------ Task inputs

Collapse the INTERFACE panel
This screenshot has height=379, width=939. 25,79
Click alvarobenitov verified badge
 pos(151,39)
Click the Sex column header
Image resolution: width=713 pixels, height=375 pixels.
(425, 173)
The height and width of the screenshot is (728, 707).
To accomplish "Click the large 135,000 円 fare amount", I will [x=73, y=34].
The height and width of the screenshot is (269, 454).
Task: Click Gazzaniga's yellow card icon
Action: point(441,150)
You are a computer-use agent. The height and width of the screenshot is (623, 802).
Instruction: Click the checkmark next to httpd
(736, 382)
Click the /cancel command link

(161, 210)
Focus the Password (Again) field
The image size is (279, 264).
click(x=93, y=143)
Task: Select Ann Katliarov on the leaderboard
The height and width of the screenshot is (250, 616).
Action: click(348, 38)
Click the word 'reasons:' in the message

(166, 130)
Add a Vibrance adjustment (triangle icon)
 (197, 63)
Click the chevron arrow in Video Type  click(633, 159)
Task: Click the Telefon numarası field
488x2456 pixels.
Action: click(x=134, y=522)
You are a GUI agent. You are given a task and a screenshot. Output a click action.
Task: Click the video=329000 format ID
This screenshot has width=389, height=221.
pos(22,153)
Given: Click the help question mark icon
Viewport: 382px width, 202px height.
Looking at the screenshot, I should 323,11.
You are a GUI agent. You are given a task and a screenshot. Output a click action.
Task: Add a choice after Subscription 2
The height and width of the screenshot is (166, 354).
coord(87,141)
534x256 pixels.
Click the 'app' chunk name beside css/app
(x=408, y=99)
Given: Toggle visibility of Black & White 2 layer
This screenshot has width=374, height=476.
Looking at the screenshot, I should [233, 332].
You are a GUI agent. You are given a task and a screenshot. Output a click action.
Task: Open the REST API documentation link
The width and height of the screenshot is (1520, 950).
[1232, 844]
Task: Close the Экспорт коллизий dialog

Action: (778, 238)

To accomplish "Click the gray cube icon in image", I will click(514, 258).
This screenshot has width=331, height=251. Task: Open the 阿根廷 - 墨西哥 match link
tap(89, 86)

------------

- **Problem details**
Each line from the one with "Click the 'app' chunk name beside css/app" through the end of the entries above must be set down exactly, both end lines included, and no other line may appear.

- **Answer for this exercise**
Click the 'app' chunk name beside css/app
(x=408, y=99)
Given: Toggle visibility of Black & White 2 layer
This screenshot has width=374, height=476.
Looking at the screenshot, I should [233, 332].
You are a GUI agent. You are given a task and a screenshot. Output a click action.
Task: Open the REST API documentation link
The width and height of the screenshot is (1520, 950).
[1232, 844]
Task: Close the Экспорт коллизий dialog

Action: (778, 238)

To accomplish "Click the gray cube icon in image", I will click(514, 258).
This screenshot has width=331, height=251. Task: Open the 阿根廷 - 墨西哥 match link
tap(89, 86)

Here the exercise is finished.